----- PROVIDED DATA -----
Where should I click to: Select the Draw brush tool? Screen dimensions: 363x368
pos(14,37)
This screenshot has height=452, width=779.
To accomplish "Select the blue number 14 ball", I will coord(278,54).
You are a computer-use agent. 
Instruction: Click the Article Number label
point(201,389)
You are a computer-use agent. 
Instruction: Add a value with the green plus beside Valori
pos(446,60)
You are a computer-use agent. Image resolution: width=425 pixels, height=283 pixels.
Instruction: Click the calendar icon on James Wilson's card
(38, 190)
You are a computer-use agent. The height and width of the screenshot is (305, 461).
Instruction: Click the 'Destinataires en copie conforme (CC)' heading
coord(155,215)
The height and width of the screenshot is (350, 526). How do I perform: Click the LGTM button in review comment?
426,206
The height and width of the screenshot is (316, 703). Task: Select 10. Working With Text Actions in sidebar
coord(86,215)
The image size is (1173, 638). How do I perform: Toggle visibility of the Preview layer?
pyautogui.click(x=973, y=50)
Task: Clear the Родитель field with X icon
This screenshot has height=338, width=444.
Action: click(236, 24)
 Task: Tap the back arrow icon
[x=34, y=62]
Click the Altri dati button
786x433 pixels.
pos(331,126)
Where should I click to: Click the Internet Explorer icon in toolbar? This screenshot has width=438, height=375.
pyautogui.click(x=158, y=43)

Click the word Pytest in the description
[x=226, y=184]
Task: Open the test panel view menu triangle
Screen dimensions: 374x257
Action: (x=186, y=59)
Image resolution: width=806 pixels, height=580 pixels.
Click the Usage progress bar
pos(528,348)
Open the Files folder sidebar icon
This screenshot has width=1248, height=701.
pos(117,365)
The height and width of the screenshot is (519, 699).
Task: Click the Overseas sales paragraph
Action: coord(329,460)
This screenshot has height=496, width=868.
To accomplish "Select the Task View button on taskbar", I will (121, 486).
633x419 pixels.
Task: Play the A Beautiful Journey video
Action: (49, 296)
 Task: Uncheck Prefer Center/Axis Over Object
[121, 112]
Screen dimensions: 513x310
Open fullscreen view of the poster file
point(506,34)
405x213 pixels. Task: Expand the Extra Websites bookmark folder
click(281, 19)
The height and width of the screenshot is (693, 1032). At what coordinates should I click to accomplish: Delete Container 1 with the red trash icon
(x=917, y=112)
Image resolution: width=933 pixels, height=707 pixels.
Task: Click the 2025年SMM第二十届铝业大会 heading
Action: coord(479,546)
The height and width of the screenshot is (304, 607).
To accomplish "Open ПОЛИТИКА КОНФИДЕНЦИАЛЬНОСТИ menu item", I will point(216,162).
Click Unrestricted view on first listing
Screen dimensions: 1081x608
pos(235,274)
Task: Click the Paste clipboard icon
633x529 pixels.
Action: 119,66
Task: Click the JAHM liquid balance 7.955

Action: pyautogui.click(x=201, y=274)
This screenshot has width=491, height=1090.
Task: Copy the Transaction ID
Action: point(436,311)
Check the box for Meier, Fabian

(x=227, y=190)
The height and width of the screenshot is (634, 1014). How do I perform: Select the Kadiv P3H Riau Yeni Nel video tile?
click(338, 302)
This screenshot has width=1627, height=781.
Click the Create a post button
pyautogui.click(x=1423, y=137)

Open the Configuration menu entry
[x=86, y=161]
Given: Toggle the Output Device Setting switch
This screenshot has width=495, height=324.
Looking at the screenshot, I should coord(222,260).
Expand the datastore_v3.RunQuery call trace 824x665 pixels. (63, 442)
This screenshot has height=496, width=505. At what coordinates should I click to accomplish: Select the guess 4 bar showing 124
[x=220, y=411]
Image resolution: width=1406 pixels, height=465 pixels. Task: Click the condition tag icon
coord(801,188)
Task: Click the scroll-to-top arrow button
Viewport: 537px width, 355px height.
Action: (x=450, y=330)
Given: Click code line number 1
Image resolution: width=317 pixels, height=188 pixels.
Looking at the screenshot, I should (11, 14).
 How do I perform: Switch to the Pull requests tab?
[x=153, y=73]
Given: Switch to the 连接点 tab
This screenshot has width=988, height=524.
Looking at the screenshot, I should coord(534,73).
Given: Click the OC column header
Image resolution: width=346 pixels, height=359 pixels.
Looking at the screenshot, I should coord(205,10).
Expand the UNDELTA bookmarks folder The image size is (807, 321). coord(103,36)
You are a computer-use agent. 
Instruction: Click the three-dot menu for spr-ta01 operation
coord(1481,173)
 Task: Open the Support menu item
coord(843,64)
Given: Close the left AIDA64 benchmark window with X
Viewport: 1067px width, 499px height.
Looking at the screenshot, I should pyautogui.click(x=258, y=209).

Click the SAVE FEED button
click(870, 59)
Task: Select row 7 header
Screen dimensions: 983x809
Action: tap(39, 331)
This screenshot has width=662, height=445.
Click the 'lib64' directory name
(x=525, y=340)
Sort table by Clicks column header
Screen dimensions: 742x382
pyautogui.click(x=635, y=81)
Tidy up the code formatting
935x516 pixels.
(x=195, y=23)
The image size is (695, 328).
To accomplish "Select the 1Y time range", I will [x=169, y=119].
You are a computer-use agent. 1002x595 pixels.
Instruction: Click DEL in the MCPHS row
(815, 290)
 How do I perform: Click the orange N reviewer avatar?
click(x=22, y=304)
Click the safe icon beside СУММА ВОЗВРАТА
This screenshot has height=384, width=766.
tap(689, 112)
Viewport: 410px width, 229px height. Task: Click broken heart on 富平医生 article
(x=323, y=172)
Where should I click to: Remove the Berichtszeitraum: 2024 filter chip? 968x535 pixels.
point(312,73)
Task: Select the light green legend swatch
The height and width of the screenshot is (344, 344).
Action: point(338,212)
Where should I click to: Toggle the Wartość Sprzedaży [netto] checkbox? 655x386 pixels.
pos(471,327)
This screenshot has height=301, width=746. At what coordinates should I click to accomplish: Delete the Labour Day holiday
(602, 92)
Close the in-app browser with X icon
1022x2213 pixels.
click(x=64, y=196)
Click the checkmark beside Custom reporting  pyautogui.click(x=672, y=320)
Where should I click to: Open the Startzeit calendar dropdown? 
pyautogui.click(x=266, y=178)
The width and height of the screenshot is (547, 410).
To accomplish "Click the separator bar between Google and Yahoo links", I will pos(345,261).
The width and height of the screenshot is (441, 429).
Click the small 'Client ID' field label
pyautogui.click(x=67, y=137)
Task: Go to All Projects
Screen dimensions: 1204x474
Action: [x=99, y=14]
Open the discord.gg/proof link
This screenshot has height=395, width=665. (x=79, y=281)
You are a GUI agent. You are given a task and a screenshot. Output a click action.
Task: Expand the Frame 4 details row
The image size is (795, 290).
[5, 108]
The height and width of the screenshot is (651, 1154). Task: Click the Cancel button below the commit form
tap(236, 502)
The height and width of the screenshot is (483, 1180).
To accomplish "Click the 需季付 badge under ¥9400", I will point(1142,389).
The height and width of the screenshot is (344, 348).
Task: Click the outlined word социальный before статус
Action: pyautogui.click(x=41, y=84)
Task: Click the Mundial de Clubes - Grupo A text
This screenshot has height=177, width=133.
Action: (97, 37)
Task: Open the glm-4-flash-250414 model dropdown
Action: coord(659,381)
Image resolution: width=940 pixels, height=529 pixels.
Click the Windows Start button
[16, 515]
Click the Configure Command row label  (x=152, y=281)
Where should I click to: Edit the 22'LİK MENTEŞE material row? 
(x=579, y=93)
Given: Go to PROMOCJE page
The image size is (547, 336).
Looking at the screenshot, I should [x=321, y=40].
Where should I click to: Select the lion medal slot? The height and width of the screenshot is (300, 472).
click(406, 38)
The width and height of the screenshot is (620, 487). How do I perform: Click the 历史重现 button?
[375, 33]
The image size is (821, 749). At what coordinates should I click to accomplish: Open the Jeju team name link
-----
> [TASK PROMPT]:
The data is to be given again in full, with every line exact.

> [RESULT]:
Where should I click to: Select the Draw brush tool? Screen dimensions: 363x368
pos(14,37)
This screenshot has height=452, width=779.
To accomplish "Select the blue number 14 ball", I will coord(278,54).
You are a computer-use agent. 
Instruction: Click the Article Number label
point(201,389)
You are a computer-use agent. 
Instruction: Add a value with the green plus beside Valori
pos(446,60)
You are a computer-use agent. Image resolution: width=425 pixels, height=283 pixels.
Instruction: Click the calendar icon on James Wilson's card
(38, 190)
You are a computer-use agent. The height and width of the screenshot is (305, 461).
Instruction: Click the 'Destinataires en copie conforme (CC)' heading
coord(155,215)
The height and width of the screenshot is (350, 526). How do I perform: Click the LGTM button in review comment?
426,206
The height and width of the screenshot is (316, 703). Task: Select 10. Working With Text Actions in sidebar
coord(86,215)
The image size is (1173, 638). How do I perform: Toggle visibility of the Preview layer?
pyautogui.click(x=973, y=50)
Task: Clear the Родитель field with X icon
This screenshot has height=338, width=444.
Action: click(236, 24)
 Task: Tap the back arrow icon
[x=34, y=62]
Click the Altri dati button
786x433 pixels.
pos(331,126)
Where should I click to: Click the Internet Explorer icon in toolbar? This screenshot has width=438, height=375.
pyautogui.click(x=158, y=43)

Click the word Pytest in the description
[x=226, y=184]
Task: Open the test panel view menu triangle
Screen dimensions: 374x257
Action: (x=186, y=59)
Image resolution: width=806 pixels, height=580 pixels.
Click the Usage progress bar
pos(528,348)
Open the Files folder sidebar icon
This screenshot has width=1248, height=701.
pos(117,365)
The height and width of the screenshot is (519, 699).
Task: Click the Overseas sales paragraph
Action: coord(329,460)
This screenshot has height=496, width=868.
To accomplish "Select the Task View button on taskbar", I will (121, 486).
633x419 pixels.
Task: Play the A Beautiful Journey video
Action: (49, 296)
 Task: Uncheck Prefer Center/Axis Over Object
[121, 112]
Screen dimensions: 513x310
Open fullscreen view of the poster file
point(506,34)
405x213 pixels. Task: Expand the Extra Websites bookmark folder
click(281, 19)
The height and width of the screenshot is (693, 1032). At what coordinates should I click to accomplish: Delete Container 1 with the red trash icon
(x=917, y=112)
Image resolution: width=933 pixels, height=707 pixels.
Task: Click the 2025年SMM第二十届铝业大会 heading
Action: coord(479,546)
The height and width of the screenshot is (304, 607).
To accomplish "Open ПОЛИТИКА КОНФИДЕНЦИАЛЬНОСТИ menu item", I will point(216,162).
Click Unrestricted view on first listing
Screen dimensions: 1081x608
pos(235,274)
Task: Click the Paste clipboard icon
633x529 pixels.
Action: 119,66
Task: Click the JAHM liquid balance 7.955

Action: pyautogui.click(x=201, y=274)
This screenshot has width=491, height=1090.
Task: Copy the Transaction ID
Action: point(436,311)
Check the box for Meier, Fabian

(x=227, y=190)
The height and width of the screenshot is (634, 1014). How do I perform: Select the Kadiv P3H Riau Yeni Nel video tile?
click(338, 302)
This screenshot has width=1627, height=781.
Click the Create a post button
pyautogui.click(x=1423, y=137)

Open the Configuration menu entry
[x=86, y=161]
Given: Toggle the Output Device Setting switch
This screenshot has width=495, height=324.
Looking at the screenshot, I should coord(222,260).
Expand the datastore_v3.RunQuery call trace 824x665 pixels. (63, 442)
This screenshot has height=496, width=505. At what coordinates should I click to accomplish: Select the guess 4 bar showing 124
[x=220, y=411]
Image resolution: width=1406 pixels, height=465 pixels. Task: Click the condition tag icon
coord(801,188)
Task: Click the scroll-to-top arrow button
Viewport: 537px width, 355px height.
Action: (x=450, y=330)
Given: Click code line number 1
Image resolution: width=317 pixels, height=188 pixels.
Looking at the screenshot, I should (11, 14).
 How do I perform: Switch to the Pull requests tab?
[x=153, y=73]
Given: Switch to the 连接点 tab
This screenshot has width=988, height=524.
Looking at the screenshot, I should coord(534,73).
Given: Click the OC column header
Image resolution: width=346 pixels, height=359 pixels.
Looking at the screenshot, I should coord(205,10).
Expand the UNDELTA bookmarks folder The image size is (807, 321). coord(103,36)
You are a computer-use agent. 
Instruction: Click the three-dot menu for spr-ta01 operation
coord(1481,173)
 Task: Open the Support menu item
coord(843,64)
Given: Close the left AIDA64 benchmark window with X
Viewport: 1067px width, 499px height.
Looking at the screenshot, I should pyautogui.click(x=258, y=209).

Click the SAVE FEED button
click(870, 59)
Task: Select row 7 header
Screen dimensions: 983x809
Action: tap(39, 331)
This screenshot has width=662, height=445.
Click the 'lib64' directory name
(x=525, y=340)
Sort table by Clicks column header
Screen dimensions: 742x382
pyautogui.click(x=635, y=81)
Tidy up the code formatting
935x516 pixels.
(x=195, y=23)
The image size is (695, 328).
To accomplish "Select the 1Y time range", I will [x=169, y=119].
You are a computer-use agent. 1002x595 pixels.
Instruction: Click DEL in the MCPHS row
(815, 290)
 How do I perform: Click the orange N reviewer avatar?
click(x=22, y=304)
Click the safe icon beside СУММА ВОЗВРАТА
This screenshot has height=384, width=766.
tap(689, 112)
Viewport: 410px width, 229px height. Task: Click broken heart on 富平医生 article
(x=323, y=172)
Where should I click to: Remove the Berichtszeitraum: 2024 filter chip? 968x535 pixels.
point(312,73)
Task: Select the light green legend swatch
The height and width of the screenshot is (344, 344).
Action: point(338,212)
Where should I click to: Toggle the Wartość Sprzedaży [netto] checkbox? 655x386 pixels.
pos(471,327)
This screenshot has height=301, width=746. At what coordinates should I click to accomplish: Delete the Labour Day holiday
(602, 92)
Close the in-app browser with X icon
1022x2213 pixels.
click(x=64, y=196)
Click the checkmark beside Custom reporting  pyautogui.click(x=672, y=320)
Where should I click to: Open the Startzeit calendar dropdown? 
pyautogui.click(x=266, y=178)
The width and height of the screenshot is (547, 410).
To accomplish "Click the separator bar between Google and Yahoo links", I will pos(345,261).
The width and height of the screenshot is (441, 429).
Click the small 'Client ID' field label
pyautogui.click(x=67, y=137)
Task: Go to All Projects
Screen dimensions: 1204x474
Action: [x=99, y=14]
Open the discord.gg/proof link
This screenshot has height=395, width=665. (x=79, y=281)
You are a GUI agent. You are given a task and a screenshot. Output a click action.
Task: Expand the Frame 4 details row
The image size is (795, 290).
[5, 108]
The height and width of the screenshot is (651, 1154). Task: Click the Cancel button below the commit form
tap(236, 502)
The height and width of the screenshot is (483, 1180).
To accomplish "Click the 需季付 badge under ¥9400", I will point(1142,389).
The height and width of the screenshot is (344, 348).
Task: Click the outlined word социальный before статус
Action: pyautogui.click(x=41, y=84)
Task: Click the Mundial de Clubes - Grupo A text
This screenshot has height=177, width=133.
Action: (97, 37)
Task: Open the glm-4-flash-250414 model dropdown
Action: coord(659,381)
Image resolution: width=940 pixels, height=529 pixels.
Click the Windows Start button
[16, 515]
Click the Configure Command row label  (x=152, y=281)
Where should I click to: Edit the 22'LİK MENTEŞE material row? 
(x=579, y=93)
Given: Go to PROMOCJE page
The image size is (547, 336).
Looking at the screenshot, I should [x=321, y=40].
Where should I click to: Select the lion medal slot? The height and width of the screenshot is (300, 472).
click(406, 38)
The width and height of the screenshot is (620, 487). How do I perform: Click the 历史重现 button?
[375, 33]
The image size is (821, 749). At what coordinates should I click to accomplish: Open the Jeju team name link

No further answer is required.